Therefore, the projected production
level announced in the proposed rule
has been used in the final calculation of
the fee.
HUD received comments from 15
commenters on other aspects of the fee.
These comments resulted in the issues
set out in the numbered comments that
follow, together with HUD’s responses.
Comment 1: HUD’s proposed fee
modification was not specifically
authorized in advance in an annual
appropriations Act. Congress has not
specifically authorized an increase in
the amount of the label fee.
Response: Section 620(d) of the Act
states that the ‘‘amount of any fee . . .
may only be modified’’ when two
conditions are met: (1) in advance of
HUD’s modification, Congress
specifically authorizes in an
appropriations Act that the amount of
the fee be modified; and (2) the
modification is made through noticeand-comment rulemaking. In HUD’s FY
2002 Appropriations Act (Pub. L. 107–
73, 115 Stat. 651, 669, approved
November 26, 2001), Congress
appropriated $13,566,000 for the
manufactured housing program, and
specifically directed that the fee
established and collected pursuant to
section 620 of the Act ‘‘shall be
modified as necessary’’ to ensure that
the general fund of the Treasury could
be reimbursed by fee collections
received up to the amount of the
appropriation (emphasis added).

> _Directions_
**a)** Using the fee rule text above, mark each statement yes if it agrees with the text or no if it does not, and quote the words that decide it. (i) HUD got comments from 15 commenters on other aspects of the fee. (ii) Congress appropriated $15,566,000 for the manufactured housing program. (iii) The final fee calculation used a production level different from the one announced in the proposed rule.
**b)** According to the fee rule text, on what date was HUD's FY 2002 Appropriations Act approved?

> _Data block_

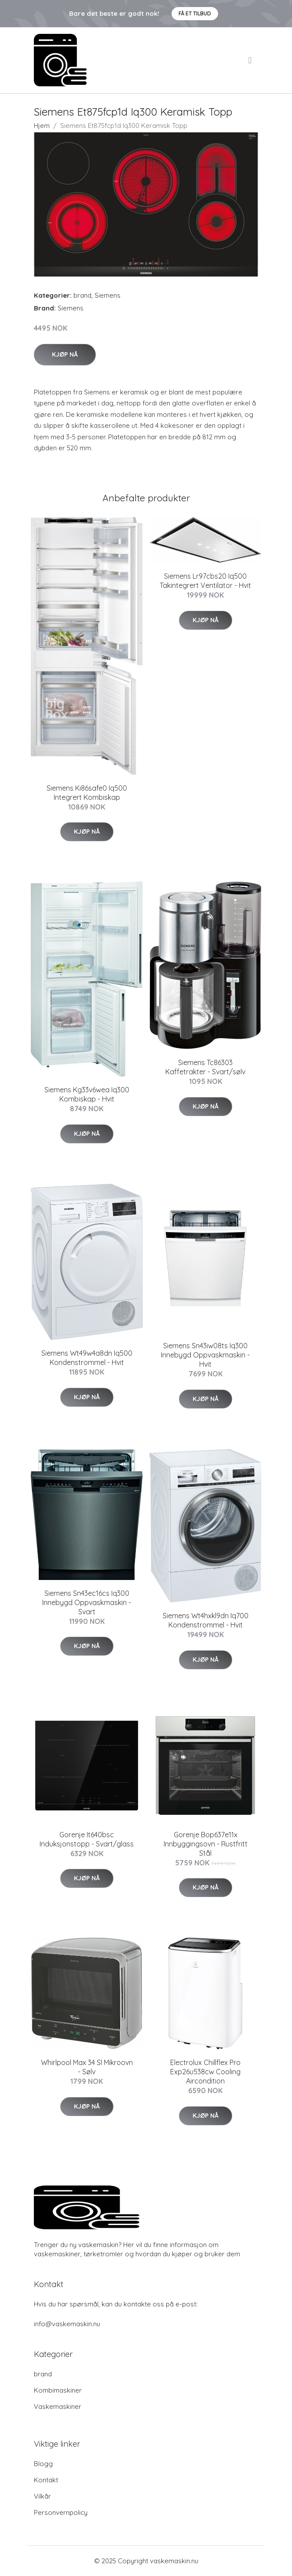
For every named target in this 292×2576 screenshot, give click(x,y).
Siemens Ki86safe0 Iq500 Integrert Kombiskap (87, 793)
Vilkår (42, 2496)
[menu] (250, 60)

> _Correct answers_
**a)**
(i) Yes: "HUD received comments from 15 commenters on other aspects of the fee."
(ii) No: "Congress appropriated $13,566,000 for the manufactured housing program"
(iii) No: "the projected production level announced in the proposed rule has been used in the final calculation of the fee."

**b)** November 26, 2001